____ RECORD EXCERPTS
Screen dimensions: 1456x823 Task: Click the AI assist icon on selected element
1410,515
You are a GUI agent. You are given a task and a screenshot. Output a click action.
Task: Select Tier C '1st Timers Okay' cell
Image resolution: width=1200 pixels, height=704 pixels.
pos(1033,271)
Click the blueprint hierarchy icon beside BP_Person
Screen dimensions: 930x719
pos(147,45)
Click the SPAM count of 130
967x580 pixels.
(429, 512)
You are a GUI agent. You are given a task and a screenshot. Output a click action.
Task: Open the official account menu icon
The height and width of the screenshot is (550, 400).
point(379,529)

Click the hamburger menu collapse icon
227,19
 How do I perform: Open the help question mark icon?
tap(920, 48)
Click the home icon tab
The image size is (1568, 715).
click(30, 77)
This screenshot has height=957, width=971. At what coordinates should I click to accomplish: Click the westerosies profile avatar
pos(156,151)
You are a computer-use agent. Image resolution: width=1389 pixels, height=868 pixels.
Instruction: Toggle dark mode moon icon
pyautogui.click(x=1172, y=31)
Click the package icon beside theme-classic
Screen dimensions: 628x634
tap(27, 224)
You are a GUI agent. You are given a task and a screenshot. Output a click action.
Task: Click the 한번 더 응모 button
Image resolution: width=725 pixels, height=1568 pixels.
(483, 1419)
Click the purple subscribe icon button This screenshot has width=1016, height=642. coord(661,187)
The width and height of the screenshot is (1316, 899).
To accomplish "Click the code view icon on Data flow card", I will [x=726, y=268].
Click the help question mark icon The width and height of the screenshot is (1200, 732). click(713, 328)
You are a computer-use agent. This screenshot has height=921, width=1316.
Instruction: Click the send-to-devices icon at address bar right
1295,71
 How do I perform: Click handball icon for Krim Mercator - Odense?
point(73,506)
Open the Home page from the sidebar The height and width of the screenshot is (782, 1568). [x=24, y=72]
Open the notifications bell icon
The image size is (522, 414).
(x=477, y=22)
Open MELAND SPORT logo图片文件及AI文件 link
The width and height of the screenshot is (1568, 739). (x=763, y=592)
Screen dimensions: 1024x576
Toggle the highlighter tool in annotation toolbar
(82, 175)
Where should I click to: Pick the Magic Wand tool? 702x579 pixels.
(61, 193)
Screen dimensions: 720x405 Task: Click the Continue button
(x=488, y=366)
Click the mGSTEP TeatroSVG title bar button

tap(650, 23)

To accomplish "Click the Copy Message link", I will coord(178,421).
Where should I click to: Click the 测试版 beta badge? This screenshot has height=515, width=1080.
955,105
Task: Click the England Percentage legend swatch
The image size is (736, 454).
________
PROBLEM TO SOLVE
How many lines of the material above contain the string "height"? Reply with the number alone.

PROBLEM SOLUTION
12